Why All This TCP Segmentation Fuss? The Grand Design

TCP segmentation isn't just busywork for your kernel. It's fundamental for:

  • Reliability: Sequence numbers and acknowledgments ensure (or at least try very hard to ensure) that all data arrives, and arrives in order. Lost segments are retransmitted.
  • Flow Control: The window size prevents a fast sender from overwhelming a slow receiver or a congested network.
  • Congestion Control (Beyond this Scope, but related): TCP has sophisticated algorithms (using signals like packet loss and round-trip times) to slow down when it detects network congestion, helping the overall internet function.
  • Fairness: By breaking data into smaller segments, TCP allows multiple connections to share network resources more equitably than if one application tried to blast a massive, monolithic block of data.
  • Navigating Network Limits: The MSS ensures segments fit within the MTUs of diverse network links.

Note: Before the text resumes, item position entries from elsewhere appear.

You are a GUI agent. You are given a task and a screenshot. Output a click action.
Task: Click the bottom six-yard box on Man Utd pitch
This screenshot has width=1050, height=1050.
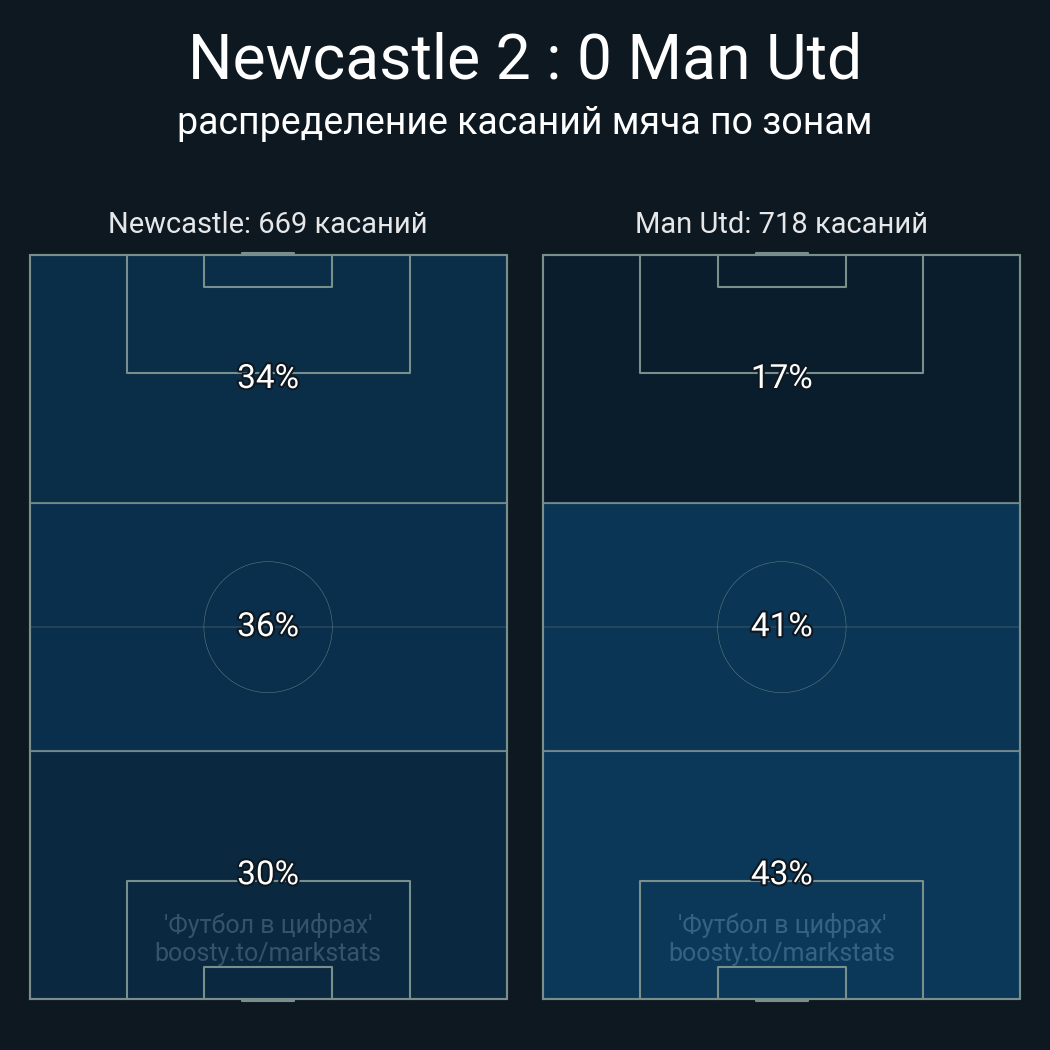[781, 982]
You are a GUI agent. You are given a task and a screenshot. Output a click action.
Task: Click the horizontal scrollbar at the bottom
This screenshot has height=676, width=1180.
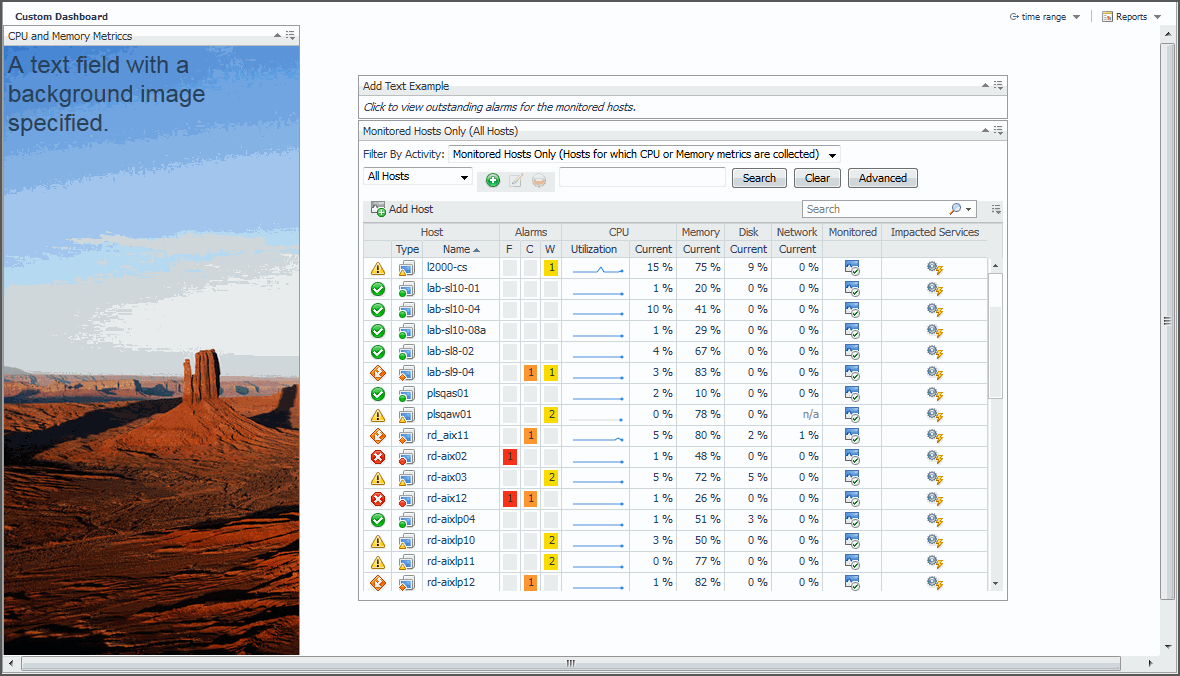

So, the next time your backend service flawlessly delivers gigabytes of data, take a moment to appreciate the billions of tiny, well-orchestrated TCP segments, each with its meticulously crafted 20-byte header, managed by the tireless kernel, making it all possible. Each field in that header tells a story of careful engineering designed to make an unreliable internet a surprisingly dependable place for our applications to communicate.